Official construction start comes three weeks after Unesco stripped Liverpool of its World Heritage Site status
Construction has officially started on BDP Pattern’s £500m Everton stadium three weeks after it was held partly to blame for Liverpool losing its Unesco World Heritage Site status.
An Everton-branded excavator made the first incision into the eastern quayside of the grade II-listed Bramley-Moore Dock this morning at an event attended by the club’s chairman Bill Kenwright and senior construction staff.
When the 53,000-seat stadium is complete, the historic dock will be almost completely infilled with half a million tonnes of sand.
Hailing the ground-breaking as a “momentous day”, Kenwright said: “To know that Evertonians and the people of this great city are together with us on this journey is a special feeling.
“Now that the work has commenced we can all watch our magnificent home as it comes to life.”
The initial enabling works will prepare the ground for what will become the stadium’s Fan Plaza, which will welcome more than 9,000 spectators on match days.
Everton said that work is already underway to “repair and preserve” the dock wall, to stabilise a listed hydraulic tower on the site and to prepare for the demolition of unlisted structures including a two-storey warehouse building.
The scheme, which was designed with US practice Dan Meis with Pattern and is being built by Laing O’Rourke, is the largest single-site private sector development in the UK.
But its location and size has proved highly controversial and was deemed “completely unacceptable” by Unesco a month before the body announced its decision to strip Liverpool of its World Heritage Site status.
In a report in June recommending the move, Unesco said the scheme would have a “major adverse impact on the authenticity and integrity” of the area and showed the city council’s “lack of commitment” in protecting the dock.
But Everton chief executive Denise Barrett-Baxendale said today’s event was the culmination of an “extensive and robust planning process” which provided an exciting future for the club.
And in a comment piece published on Building Design’s sister title Building today, Liverpool mayor Joanne Anderson said she found it “incomprehensible” that Unesco would prefer that Bramley Moore Dock remain a “derelict wasteland” rather than be regenerated.
>> Also read: Liverpool’s mayor unrepentant over Unesco decision
The city’s north docks, which is also the site of another Unesco-baiting scheme, Peel’s £5bn Liverpool Waters masterplan, is one of the most deprived areas in the UK.

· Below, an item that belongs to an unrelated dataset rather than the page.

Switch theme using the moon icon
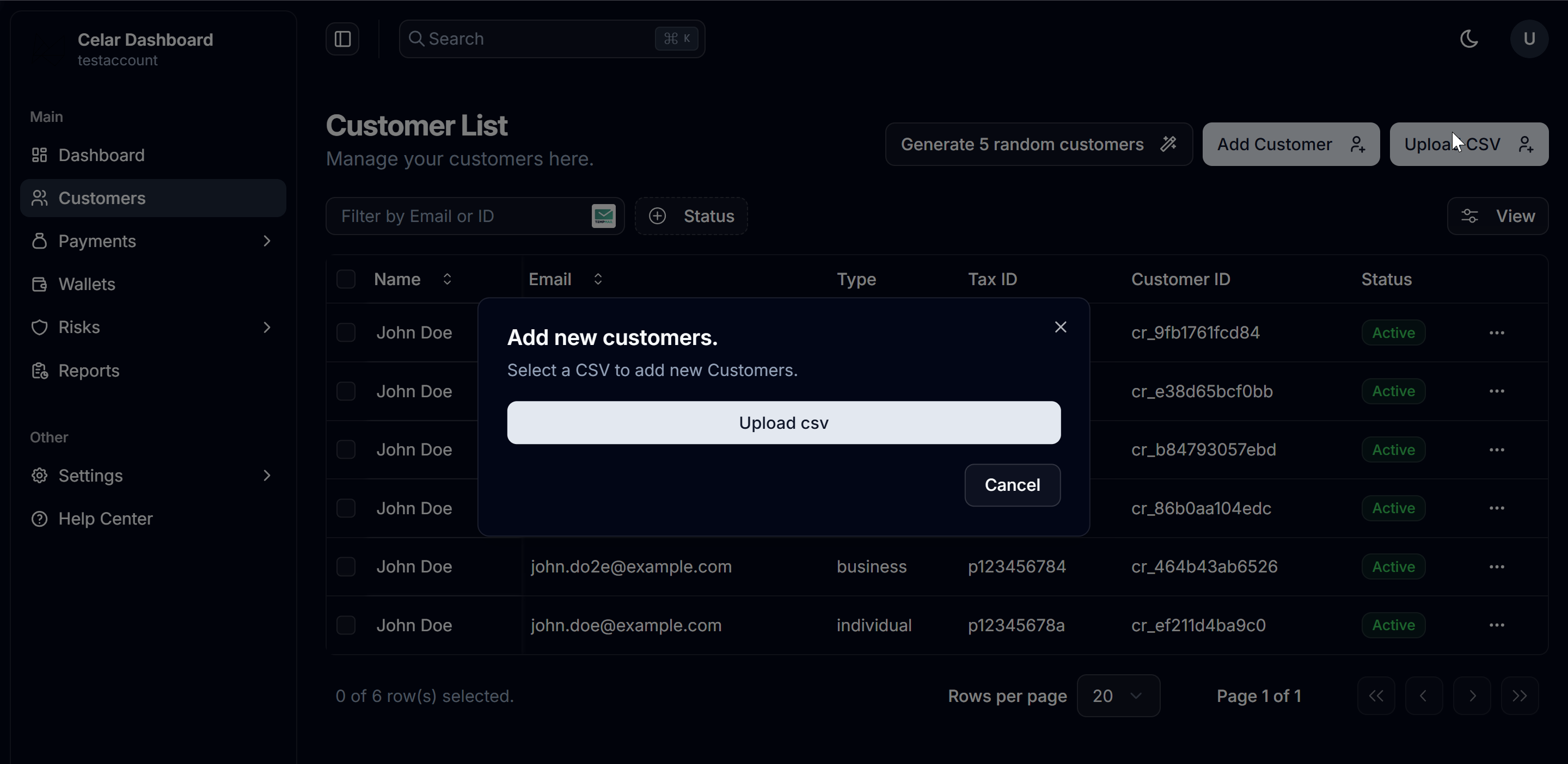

BDP Pattern principal and chair Dipesh Patel said that the effect the stadium will have on its regeneration “cannot be underestimated”.
He added: “As well as being an amazing place to enjoy football, the new public spaces will be a significant addition to the urban fabric of the city.”
The stadium has not proved a hit with all architects, with Sean Griffiths, co-founder of defunct practice Fat, describing it as like a “spaceship from a 1930s Flash Gordon episode that’s landed on a warehouse roof”.
It is the first major UK project for Pattern, which was snapped up by BDP at the beginning of July.
The acquisition of the practice, which has 40 employees, puts BDP within striking distance of being crowned the UK’s biggest practice in Building Design’s annual WA100 report behind Foster & Partners.